Reputation: 1786
I want to execute a shell script while handling stdout and stderr output. Currently I execute commands using Process.run
, with shell=false
and three pipes for stdin, stdout and stderr. I spawn fibers to read from stdout and stderr and log (or otherwise process) the output. This works pretty well for individual commands, but fails horribly for scripts.
I could simply set shell=true
when calling Process.run
, but looking at the Crystal source it seems that merely prepends "sh" to the commandline. I've tried prepending "bash" and it didn't help.

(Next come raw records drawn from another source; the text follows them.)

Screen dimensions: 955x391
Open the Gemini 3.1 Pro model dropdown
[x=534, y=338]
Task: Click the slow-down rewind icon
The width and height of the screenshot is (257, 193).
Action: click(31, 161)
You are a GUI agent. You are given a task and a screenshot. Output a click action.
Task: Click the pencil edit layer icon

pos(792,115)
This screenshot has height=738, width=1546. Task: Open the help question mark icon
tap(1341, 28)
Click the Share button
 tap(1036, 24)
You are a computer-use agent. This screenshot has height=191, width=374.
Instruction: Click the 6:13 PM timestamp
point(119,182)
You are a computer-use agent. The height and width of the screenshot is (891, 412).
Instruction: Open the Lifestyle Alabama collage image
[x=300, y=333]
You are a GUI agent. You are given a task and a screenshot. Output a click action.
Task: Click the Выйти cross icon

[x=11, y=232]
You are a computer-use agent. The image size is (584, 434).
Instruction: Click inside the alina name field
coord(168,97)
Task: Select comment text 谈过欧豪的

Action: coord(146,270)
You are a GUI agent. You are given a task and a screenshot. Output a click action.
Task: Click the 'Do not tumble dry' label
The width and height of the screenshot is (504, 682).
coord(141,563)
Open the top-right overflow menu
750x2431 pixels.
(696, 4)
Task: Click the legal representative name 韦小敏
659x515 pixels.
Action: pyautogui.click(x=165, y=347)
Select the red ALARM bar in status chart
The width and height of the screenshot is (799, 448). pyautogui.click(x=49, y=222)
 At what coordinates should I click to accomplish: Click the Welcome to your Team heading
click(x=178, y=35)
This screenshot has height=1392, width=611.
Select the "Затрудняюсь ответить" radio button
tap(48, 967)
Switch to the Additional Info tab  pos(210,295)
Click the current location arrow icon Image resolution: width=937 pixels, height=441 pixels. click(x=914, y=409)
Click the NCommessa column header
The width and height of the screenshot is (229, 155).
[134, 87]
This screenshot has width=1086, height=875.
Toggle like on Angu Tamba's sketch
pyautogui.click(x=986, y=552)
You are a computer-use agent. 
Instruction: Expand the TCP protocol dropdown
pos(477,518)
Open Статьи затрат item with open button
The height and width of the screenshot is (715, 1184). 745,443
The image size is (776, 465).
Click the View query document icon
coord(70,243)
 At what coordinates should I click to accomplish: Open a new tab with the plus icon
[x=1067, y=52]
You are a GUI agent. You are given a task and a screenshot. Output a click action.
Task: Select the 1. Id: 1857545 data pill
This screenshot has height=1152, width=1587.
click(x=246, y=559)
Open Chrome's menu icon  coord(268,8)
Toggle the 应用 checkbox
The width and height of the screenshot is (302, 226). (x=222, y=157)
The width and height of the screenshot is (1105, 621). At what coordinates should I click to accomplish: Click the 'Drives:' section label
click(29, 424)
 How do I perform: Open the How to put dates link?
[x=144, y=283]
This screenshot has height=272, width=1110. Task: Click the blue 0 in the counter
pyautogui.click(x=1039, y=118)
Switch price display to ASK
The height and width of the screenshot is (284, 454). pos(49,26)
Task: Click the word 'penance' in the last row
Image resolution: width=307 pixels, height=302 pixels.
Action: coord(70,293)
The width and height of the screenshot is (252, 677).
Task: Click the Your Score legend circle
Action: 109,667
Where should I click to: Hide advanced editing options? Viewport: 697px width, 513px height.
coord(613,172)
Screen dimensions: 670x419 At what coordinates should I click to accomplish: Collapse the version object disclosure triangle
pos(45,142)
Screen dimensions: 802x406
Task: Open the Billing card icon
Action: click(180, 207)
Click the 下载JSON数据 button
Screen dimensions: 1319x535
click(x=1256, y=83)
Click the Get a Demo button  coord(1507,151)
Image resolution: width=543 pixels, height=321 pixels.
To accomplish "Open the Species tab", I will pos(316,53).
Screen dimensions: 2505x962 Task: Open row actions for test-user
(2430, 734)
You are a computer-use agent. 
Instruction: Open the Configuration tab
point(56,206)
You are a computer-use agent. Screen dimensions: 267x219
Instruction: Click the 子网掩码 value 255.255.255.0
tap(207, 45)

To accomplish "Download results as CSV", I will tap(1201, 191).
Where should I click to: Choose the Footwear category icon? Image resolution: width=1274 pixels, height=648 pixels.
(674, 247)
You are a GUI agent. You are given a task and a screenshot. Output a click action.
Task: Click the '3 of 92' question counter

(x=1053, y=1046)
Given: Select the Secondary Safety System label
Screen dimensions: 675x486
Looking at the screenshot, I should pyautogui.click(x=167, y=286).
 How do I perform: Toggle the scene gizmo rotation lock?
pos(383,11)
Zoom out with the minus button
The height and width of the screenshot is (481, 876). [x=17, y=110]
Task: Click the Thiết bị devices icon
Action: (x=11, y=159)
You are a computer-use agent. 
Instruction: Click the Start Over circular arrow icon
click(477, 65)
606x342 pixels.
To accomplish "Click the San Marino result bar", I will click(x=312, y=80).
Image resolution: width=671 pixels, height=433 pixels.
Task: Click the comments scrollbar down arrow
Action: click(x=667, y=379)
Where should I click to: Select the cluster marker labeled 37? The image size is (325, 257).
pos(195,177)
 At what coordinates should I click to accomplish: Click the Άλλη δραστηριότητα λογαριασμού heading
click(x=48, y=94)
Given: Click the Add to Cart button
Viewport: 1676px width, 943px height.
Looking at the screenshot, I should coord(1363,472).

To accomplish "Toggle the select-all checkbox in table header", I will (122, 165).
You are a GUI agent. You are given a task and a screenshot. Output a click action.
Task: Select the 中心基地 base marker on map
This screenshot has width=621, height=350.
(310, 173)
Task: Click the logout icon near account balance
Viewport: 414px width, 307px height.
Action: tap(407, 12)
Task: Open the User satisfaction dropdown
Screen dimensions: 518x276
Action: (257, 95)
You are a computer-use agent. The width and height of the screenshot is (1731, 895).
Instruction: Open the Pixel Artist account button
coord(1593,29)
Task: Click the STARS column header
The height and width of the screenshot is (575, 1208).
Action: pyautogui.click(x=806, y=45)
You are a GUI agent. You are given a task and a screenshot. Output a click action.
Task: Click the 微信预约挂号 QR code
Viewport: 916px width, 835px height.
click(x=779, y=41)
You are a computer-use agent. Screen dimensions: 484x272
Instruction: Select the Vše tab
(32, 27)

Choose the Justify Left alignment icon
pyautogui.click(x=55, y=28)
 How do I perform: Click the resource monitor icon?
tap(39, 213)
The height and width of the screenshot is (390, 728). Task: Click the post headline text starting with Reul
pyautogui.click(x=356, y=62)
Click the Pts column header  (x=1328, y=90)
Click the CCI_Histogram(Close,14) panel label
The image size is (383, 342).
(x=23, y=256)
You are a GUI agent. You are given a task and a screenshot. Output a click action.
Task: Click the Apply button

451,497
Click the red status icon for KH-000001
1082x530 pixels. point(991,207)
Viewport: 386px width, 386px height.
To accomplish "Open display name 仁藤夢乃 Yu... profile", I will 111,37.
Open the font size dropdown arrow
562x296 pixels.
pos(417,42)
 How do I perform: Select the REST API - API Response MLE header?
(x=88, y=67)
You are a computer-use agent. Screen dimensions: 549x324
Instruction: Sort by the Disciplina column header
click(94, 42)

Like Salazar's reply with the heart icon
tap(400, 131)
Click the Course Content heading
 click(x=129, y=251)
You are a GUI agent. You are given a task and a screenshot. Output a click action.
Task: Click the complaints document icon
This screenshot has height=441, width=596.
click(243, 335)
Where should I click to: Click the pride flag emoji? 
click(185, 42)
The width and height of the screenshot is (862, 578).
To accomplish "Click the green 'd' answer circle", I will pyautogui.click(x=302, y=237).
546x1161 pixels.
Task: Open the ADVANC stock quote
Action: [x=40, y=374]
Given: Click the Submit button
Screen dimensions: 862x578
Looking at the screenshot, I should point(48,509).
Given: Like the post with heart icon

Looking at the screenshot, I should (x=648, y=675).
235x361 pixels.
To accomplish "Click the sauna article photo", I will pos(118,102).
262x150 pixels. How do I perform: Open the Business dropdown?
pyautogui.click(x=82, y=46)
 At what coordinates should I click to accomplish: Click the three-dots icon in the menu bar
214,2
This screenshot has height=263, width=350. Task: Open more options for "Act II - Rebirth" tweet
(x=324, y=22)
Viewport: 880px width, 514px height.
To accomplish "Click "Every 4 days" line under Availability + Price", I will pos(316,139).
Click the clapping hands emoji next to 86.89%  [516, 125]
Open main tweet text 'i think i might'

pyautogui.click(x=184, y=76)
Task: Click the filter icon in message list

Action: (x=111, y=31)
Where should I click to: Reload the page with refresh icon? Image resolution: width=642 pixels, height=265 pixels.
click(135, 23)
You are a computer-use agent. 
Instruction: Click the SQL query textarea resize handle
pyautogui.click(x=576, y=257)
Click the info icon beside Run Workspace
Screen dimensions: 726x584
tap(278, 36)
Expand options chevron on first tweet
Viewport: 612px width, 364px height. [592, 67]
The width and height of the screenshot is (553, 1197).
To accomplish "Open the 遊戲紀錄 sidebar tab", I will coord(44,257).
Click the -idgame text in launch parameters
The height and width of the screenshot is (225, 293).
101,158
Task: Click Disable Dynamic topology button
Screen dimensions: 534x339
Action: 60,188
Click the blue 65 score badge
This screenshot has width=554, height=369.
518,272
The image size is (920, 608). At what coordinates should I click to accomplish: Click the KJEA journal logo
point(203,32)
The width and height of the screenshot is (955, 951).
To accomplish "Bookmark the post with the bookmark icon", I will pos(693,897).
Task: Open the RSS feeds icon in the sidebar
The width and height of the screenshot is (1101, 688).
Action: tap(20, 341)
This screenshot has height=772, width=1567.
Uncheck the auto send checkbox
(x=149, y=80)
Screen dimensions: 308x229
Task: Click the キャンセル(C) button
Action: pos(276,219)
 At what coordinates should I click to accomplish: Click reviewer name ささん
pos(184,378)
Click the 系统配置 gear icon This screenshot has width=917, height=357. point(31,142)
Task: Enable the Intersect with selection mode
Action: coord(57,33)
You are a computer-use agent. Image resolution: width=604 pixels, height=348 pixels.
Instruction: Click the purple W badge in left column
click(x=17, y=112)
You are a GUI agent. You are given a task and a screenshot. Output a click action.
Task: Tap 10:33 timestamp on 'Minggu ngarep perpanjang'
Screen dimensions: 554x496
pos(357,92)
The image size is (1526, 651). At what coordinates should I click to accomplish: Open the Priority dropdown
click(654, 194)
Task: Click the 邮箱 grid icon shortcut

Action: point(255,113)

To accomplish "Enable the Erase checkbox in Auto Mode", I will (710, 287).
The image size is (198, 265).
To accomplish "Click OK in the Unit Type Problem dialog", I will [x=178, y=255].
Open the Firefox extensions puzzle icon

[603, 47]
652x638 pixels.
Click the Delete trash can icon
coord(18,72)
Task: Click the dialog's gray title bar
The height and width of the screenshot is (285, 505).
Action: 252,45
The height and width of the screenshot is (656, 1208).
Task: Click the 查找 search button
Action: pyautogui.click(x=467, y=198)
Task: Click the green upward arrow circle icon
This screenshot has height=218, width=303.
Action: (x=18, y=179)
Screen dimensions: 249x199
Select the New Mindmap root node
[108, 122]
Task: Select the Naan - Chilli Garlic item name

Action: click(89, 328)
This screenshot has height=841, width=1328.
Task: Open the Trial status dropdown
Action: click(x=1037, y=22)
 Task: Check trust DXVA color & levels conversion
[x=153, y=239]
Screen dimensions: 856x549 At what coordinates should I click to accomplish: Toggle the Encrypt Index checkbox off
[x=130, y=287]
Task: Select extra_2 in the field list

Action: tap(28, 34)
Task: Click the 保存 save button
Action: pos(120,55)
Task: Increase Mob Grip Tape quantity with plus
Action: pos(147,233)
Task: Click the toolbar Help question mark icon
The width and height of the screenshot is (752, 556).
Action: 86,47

Things like redirection (>file
) and pipes (e.g. curl something | bash
) don't seem to work with Process.run
For example, to download a shell script and execute it, I tried:
cmd = %{bash -c "curl http://dist.crystal-lang.org/apt/setup.sh" | bash}
Process.run(cmd, ...)
The initial bash
was added in the hope that it would enable the pipe operator. It doesn't seem to help. I also tried executing each command separately:
script.split("\n").reject(/^#/, "").each { Process.run(...) }
But of course, that still fails when a command uses redirection or pipes. For example, the command echo "deb http://dist.crystal-lang.org/apt crystal main" >/etc/apt/sources.list.d/crystal.list
simply outputs:
"deb http://dist.crystal-lang.org/apt crystal main" >/etc/apt/sources.list.d/crystal.list`
It might work if I used the ``
backticks method of execution instead; but then I wouldn't be able to capture the output in real time.
Upvotes: 7
Views: 4351
Reputation: 21
or if you want to call a shell script and get the output i just tried with crystal 0.23.1 and it's work !
def screen
output = IO::Memory.new
Process.run("bash", args: {"lib/bash_scripts/installation.sh"}, output: output)
output.close
output.to_s
end
Upvotes: 2
Reputation: 2999
The problem is a UNIX problem. The parent process must be capable to access the STDOUT of the child process. Using a pipe you must start a shell process that will run the whole command, including the | bash
and not just curl $URL
. In Crystal this is:
command = "curl http://dist.crystal-lang.org/apt/setup.sh | bash"
io = MemoryIO.new
Process.run(command, shell: true, output: io)
output = io.to_s
Or if you want to duplicate what Crystal does for you:
Process.run("sh", {"-c", command}, output: io)
Upvotes: 13
Reputation: 94749
I'm basing my understanding on reading the source code of the run.cr
file. The behaviour is very similar to other languages in how it deals with commands and arguments.
Without shell=true
, the default behaviour of Process.run
is to use the command as the executable to run. This means that the string needs to be a program name, without any arguments, e.g. uname
would be a valid name as there's a program on my system called uname
in /usr/bin
.
If you ever got behaviour of successfully using %{bash -c "echo hello world"}
with shell=false
, then something is wrong - the default behaviour should have been to try to run a program called bash -c "echo hello world"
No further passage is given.